When a borrower consolidates loans in the Direct Consolidation Loan Program, the U.S. Department of Education (Department) pays off the original Federal education loans and originates a new loan for the total amount of the loan(s) consolidated. Here's how that works:
Step 1: Application Review
We review the borrower's application and enter it into our system. If there is missing or incorrect information, we attempt to contact the borrower directly and/or send a letter identifying the needed information. If a borrower applied for the loan by phone or through the web, the Loan Consolidation Department sends a promissory note to be signed and returned by the borrower. The borrower has 14 days to provide the information to us or the application is cancelled.

Step 2: Loan Verification
We request verification of the information on the borrower's application to determine each loan's eligibility for consolidation and its payoff balance. Currently, we electronically verify Direct Loans, defaulted loans held by the Department, loans serviced by loan holders enrolled in our Electronic Verification Certification (EVC) service, and loans held by Sallie Mae. For all other loans, we send a verification certificate to each loan holder to obtain the required information. Loan holders have ten business days to complete the verification certificate and return it to us.

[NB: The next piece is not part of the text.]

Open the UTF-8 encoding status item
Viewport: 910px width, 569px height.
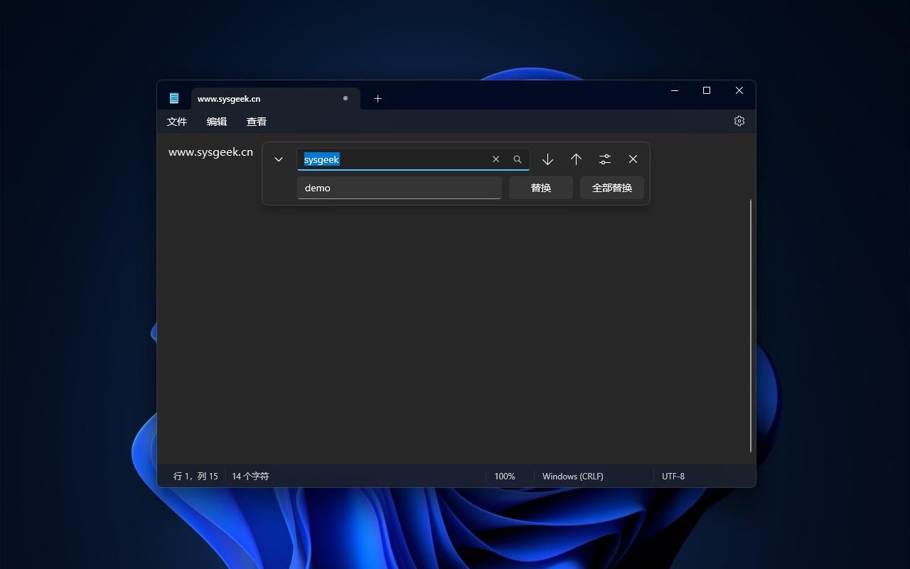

Step 3: Income Contingent Repayment Processing
A borrower who must use the Income Contingent Repayment (ICR) Plan due to a defaulted loan OR who selects the ICR plan as a matter of choice must submit an "ICR Consent to Disclosure of Tax Information" form. This form, which verifies income information, is forwarded to the IRS for approval. If the waiver is denied, we request additional information from the borrower.

Step 4: Loan Statement Sent to Borrowers
A loan statement summary package is mailed to the borrower and payments are mailed to the lenders simultaneously after his or her loans are verified.

Step 5: Payment to Loan Holders
If a loan is not in default, we send the loan pay-off to the loan holder or credit the borrower's Direct Loan account. If a loan is in default, the Department’s Default Resolution Group or the Guarantee Agency will receive an electronic payment manifest, SF-1081, for the principal and interest, and a check for the collection costs. Participants in EFT (Electronic Funds Transfer) receive these payments electronically.
When a loan holder receives a payment from the Consolidation Department, the loan holder(s) is required by regulation to fully discharge the debt upon receipt of proceeds and notify the borrower that the loan(s) has been paid in full, even if we underpay the loan.
Any payment a borrower makes to the previous loan holder(s) after the loan(s) is paid off is forwarded to us as an overpayment. These payments are applied to the consolidation loan balance. If our payment does not satisfy the borrower's account balance, the loan holder is prohibited from billing the borrower and must notify us of the underpaid amount. We work with the loan holder(s) to resolve any underpayment or overpayment issues.


Step 6: Account Set-Up
Borrowers' Direct Consolidation Loan accounts are set up when their loans are paid off. Once account set up is complete, borrowers receive important information about their loan status and payment due dates. Normally, their first payment is due within 60 days of the disbursement of the Direct Consolidation Loan.